Text

Over the course of the HIV epidemic's 30-year history, advances in treatment and prevention have saved many lives. HIV is now a manageable chronic disease, though to be clear, there are still many difficulties that come with it. While treatment successes are in large part thanks to antiretroviral therapy, one of the world's leading HIV researchers argues that there are other areas and questions we need to address.
"Certain myths or misconceptions about this infectious disease have been emphasized and other potentially beneficial concepts have received less attention. A true long-term solution to HIV infection merits an appreciation of alternative ideas and findings that could be beneficial in the ultimate control of HIV/AIDS," Jay A. Levy, M.D., writes in a paper recently published in the journal Trends in Molecular Medicine.
Here are the six key questions Levy urges HIV researchers to keep in mind when investigating and designing new trials.
Is HIV Infection a Universally Fatal Diagnosis?
For a small percentage of people living with HIV, known as long-term nonprogressors (LTNP) or elite controllers (EC), the virus is controlled without any treatment. These individuals are able to keep very low viral loads for at least 10 years and even over 35 years. "We can learn a great deal about prevention of disease and infection by studying these exceptional people who have survived without AIDS or have warded off infection," Levy argues.
Is the Body's Innate Immune Response as Important as the Adaptive Immune Response?
The innate immune response is the body's first line of defense against foreign invaders such as HIV. If HIV is able to get past the innate immune response, then the adaptive immune response kicks in. For some people, despite repeated exposures to HIV, they remain HIV negative. Therefore, to discover new ways of prevention, Levy points out the importance of studying the innate immune system and harnessing this early response against HIV.
How Do CD8+ T Cells Combat HIV?
While the entire immune system is complex and important in fighting HIV, one in particular, the CD8+ T cell, has been of long-time interest to HIV researchers. However, how it responds to HIV is still not fully understood and Levy calls for more research into understanding this cell.
The CD8+ T cell is mainly thought to control HIV by killing off infected cells. But Levy points out an alternative way that this cell controls HIV, which is by secreting factors that suppress the virus without killing the infected cell. This in turn allows the infected cell to continue functioning, but without HIV replication or cell death. More research into this response could lend itself to the development of an HIV vaccine, Levy explains.
When Should Antiretroviral Therapy Be Given?
Certainly, this is one of the most debated questions in HIV. Despite all the attention given to when treatment should start, we still don't have a clear consensus, as evidenced by all the differences in treatment guidelines around the world. The concerns include: long-term side effects, toxicities, adherence, drug resistance, financial burden, mental and emotional stress, and all the issues that we've lumped under the term "inflammation."
While antiretroviral therapy has helped increase the life expectancy of people living with HIV to close to that of the general population, "Prescribing [antiretroviral therapy] for a lifetime is like giving chemotherapy forever," Levy writes. "Future studies may very well indicate that toxicities will eventually result in many treated individuals."

Data listing

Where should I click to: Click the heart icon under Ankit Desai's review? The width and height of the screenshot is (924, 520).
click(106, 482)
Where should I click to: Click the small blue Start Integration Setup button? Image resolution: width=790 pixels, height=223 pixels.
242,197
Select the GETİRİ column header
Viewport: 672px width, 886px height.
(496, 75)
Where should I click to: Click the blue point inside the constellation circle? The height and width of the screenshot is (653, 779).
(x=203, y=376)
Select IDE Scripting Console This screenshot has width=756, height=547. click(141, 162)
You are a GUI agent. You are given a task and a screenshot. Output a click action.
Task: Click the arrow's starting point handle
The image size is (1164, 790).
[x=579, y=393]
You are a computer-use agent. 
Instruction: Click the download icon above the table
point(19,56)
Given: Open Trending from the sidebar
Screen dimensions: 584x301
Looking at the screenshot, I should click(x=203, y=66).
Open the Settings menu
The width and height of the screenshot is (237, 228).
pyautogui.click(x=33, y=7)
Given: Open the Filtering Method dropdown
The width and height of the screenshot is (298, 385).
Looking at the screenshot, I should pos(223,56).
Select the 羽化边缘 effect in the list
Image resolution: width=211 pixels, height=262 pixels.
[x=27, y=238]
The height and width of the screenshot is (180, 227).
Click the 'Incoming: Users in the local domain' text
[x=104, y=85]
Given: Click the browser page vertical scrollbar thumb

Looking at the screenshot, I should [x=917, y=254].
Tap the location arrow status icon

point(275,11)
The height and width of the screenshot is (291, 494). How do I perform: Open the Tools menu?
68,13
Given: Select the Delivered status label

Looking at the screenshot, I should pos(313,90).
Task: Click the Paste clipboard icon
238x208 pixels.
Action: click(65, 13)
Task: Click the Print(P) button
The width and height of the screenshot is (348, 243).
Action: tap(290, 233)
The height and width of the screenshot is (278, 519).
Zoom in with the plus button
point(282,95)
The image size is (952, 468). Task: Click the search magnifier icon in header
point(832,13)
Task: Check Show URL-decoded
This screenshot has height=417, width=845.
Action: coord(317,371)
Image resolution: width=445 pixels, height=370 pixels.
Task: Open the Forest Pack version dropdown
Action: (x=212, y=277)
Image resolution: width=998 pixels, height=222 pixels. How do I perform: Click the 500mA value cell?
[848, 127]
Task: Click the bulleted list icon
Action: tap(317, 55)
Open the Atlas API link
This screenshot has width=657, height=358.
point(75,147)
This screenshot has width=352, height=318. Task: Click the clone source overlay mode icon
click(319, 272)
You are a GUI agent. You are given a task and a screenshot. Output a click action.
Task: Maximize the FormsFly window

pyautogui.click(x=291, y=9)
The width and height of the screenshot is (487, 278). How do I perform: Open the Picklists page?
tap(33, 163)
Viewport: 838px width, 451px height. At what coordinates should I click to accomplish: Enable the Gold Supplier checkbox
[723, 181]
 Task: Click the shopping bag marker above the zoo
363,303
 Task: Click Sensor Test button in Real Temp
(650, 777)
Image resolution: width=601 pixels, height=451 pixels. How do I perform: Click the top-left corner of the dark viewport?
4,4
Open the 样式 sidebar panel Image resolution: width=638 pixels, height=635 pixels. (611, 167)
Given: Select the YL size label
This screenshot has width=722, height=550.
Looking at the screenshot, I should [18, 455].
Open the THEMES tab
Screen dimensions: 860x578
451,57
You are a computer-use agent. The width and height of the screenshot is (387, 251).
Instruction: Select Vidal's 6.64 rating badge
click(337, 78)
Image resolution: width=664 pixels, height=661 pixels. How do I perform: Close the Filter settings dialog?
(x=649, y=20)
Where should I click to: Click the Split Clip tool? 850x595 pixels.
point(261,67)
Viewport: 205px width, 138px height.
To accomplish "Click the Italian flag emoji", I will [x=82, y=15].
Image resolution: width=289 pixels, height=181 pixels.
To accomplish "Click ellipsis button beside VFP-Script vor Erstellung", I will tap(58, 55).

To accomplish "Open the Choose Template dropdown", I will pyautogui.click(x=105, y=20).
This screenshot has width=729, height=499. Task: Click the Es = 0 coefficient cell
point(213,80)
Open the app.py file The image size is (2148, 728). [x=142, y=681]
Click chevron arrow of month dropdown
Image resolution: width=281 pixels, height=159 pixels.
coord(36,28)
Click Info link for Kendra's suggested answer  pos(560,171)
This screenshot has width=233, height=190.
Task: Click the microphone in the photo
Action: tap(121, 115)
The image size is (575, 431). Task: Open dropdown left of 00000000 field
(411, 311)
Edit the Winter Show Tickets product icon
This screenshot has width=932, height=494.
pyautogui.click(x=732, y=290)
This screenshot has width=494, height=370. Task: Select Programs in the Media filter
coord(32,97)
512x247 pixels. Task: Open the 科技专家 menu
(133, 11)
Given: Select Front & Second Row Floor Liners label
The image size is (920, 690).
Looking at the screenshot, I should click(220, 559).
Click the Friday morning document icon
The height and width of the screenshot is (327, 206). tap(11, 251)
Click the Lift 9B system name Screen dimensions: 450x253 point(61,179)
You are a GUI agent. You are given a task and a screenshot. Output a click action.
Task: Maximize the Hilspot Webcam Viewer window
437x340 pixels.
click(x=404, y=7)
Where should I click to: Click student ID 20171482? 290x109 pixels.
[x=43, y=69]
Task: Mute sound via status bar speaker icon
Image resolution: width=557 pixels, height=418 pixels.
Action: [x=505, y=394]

Your tasks
1. Transcribe the passage on HIV research word for word, starting at "The innate immune response is" and ending at "Cells Combat HIV?".
2. According to the passage on HIV research, in which journal was Jay A. Levy's paper published?
The rows have no role in this work.

Solutions below
1.
The innate immune response is the body's first line of defense against foreign invaders such as HIV. If HIV is able to get past the innate immune response, then the adaptive immune response kicks in. For some people, despite repeated exposures to HIV, they remain HIV negative. Therefore, to discover new ways of prevention, Levy points out the importance of studying the innate immune system and harnessing this early response against HIV.
How Do CD8+ T Cells Combat HIV?

2. Trends in Molecular Medicine